## DATASET
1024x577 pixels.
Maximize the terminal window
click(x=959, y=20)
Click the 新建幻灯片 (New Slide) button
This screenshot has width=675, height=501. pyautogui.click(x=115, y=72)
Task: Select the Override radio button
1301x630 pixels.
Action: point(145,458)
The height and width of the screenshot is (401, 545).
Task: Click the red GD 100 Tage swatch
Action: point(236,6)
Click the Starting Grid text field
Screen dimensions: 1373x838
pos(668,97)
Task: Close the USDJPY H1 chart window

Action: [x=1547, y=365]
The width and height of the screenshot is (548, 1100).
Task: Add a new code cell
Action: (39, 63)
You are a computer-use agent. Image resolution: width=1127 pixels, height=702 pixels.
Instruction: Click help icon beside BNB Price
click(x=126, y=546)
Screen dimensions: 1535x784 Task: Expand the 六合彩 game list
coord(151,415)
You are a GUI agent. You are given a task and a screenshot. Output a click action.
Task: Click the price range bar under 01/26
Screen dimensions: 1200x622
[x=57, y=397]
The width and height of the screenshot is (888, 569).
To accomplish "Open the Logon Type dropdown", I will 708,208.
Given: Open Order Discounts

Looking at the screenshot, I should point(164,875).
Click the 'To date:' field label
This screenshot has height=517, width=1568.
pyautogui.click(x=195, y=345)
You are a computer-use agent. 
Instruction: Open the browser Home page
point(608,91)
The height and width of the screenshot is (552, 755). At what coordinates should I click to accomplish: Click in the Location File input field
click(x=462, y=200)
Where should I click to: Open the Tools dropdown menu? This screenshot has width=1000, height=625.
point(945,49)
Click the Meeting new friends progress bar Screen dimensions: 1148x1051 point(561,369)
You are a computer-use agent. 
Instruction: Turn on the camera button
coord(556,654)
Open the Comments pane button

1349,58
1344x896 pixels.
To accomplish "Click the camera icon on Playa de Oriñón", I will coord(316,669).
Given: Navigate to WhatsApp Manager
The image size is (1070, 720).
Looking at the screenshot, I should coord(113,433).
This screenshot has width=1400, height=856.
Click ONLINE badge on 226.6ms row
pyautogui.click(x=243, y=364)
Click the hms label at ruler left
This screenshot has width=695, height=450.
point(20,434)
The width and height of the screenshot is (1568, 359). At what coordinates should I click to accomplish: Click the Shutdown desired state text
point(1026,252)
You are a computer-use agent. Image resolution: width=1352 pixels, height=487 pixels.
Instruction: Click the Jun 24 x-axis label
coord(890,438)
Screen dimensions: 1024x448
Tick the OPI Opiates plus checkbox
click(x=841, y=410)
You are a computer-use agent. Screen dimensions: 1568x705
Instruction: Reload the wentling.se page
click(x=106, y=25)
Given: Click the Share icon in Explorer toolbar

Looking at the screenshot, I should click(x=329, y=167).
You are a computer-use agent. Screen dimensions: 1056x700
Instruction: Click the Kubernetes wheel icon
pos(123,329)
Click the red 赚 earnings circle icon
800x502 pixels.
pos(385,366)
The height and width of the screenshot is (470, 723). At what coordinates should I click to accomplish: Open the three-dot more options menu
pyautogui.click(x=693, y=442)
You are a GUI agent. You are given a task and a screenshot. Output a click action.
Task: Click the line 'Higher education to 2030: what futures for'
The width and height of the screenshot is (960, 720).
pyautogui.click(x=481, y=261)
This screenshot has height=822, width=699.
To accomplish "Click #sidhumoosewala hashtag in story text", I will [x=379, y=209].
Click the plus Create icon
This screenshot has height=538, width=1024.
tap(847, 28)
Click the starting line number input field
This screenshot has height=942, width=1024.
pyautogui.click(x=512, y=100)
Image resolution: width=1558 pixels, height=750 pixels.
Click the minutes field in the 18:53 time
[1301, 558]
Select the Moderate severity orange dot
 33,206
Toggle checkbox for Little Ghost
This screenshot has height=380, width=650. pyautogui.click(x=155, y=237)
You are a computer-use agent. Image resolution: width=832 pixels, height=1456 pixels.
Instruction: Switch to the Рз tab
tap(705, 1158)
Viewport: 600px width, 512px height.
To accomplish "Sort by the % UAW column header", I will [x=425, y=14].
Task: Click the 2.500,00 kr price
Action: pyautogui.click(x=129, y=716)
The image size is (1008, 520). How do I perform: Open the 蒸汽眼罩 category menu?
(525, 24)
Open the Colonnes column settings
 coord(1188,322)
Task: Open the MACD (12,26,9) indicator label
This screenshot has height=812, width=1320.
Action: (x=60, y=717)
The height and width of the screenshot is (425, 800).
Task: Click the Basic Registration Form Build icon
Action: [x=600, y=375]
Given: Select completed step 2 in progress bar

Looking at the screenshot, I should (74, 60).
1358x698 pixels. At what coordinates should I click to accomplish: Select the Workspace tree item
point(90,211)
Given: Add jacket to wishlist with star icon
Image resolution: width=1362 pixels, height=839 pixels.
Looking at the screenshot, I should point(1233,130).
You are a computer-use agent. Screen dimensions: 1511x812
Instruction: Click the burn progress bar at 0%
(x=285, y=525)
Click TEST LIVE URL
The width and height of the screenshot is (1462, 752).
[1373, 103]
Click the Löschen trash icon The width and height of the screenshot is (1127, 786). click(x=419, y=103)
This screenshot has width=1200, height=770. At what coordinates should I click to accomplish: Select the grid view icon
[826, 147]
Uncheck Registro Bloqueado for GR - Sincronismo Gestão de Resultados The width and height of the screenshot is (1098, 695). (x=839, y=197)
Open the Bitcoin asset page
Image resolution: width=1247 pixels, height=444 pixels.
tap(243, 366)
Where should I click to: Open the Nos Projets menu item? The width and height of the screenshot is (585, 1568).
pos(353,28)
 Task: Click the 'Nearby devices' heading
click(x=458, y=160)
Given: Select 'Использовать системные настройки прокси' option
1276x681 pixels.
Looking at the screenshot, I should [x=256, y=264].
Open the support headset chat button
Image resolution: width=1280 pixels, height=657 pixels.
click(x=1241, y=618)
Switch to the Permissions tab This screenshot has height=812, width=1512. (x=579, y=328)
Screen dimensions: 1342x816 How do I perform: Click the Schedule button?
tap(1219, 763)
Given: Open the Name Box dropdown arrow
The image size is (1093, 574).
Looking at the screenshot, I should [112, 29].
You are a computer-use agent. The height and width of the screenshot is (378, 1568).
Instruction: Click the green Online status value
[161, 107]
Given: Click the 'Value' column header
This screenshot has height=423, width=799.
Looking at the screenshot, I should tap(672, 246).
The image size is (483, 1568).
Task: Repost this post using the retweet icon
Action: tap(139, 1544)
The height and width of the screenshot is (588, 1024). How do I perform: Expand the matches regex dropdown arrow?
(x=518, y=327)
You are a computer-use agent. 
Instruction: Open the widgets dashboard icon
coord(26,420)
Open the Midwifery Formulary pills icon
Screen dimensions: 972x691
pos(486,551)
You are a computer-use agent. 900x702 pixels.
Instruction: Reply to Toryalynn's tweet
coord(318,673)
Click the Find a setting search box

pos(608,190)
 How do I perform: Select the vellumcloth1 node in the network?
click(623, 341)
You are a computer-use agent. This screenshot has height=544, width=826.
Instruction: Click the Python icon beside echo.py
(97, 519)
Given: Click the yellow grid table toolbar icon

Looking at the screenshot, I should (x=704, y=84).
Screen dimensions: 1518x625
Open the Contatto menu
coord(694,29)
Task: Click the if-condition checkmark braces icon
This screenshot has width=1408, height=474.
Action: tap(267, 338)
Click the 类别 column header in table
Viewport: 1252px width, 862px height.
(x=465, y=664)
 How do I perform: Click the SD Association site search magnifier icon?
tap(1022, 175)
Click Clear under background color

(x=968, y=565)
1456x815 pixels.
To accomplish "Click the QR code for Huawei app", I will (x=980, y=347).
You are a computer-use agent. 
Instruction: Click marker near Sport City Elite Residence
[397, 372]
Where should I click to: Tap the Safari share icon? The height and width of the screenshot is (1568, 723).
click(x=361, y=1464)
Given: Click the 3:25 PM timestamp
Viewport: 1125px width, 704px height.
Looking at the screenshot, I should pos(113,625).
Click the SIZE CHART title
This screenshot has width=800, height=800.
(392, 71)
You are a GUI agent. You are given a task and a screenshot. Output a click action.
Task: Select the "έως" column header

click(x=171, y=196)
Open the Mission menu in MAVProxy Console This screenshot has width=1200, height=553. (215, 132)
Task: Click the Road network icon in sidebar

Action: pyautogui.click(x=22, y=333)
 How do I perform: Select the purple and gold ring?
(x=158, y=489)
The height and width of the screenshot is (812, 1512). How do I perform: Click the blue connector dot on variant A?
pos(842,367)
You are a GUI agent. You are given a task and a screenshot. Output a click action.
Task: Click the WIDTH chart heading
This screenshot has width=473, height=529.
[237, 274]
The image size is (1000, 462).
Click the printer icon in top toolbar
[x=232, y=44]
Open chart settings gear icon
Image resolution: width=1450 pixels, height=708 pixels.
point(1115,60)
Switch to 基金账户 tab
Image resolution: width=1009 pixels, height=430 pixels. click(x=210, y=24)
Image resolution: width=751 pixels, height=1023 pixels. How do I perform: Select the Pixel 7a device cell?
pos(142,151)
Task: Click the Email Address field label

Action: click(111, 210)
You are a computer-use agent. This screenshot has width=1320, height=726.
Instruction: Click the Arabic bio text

## DIRECTIONS FOR THIS TASK
Look through the data above and return exactly the lines from the one that contains "Given: Click the yellow" to the one that contains "Task: Click the if-condition", inclusive, with nothing else.

## RESULT FOR THIS EXERCISE
Given: Click the yellow grid table toolbar icon

Looking at the screenshot, I should (x=704, y=84).
Screen dimensions: 1518x625
Open the Contatto menu
coord(694,29)
Task: Click the if-condition checkmark braces icon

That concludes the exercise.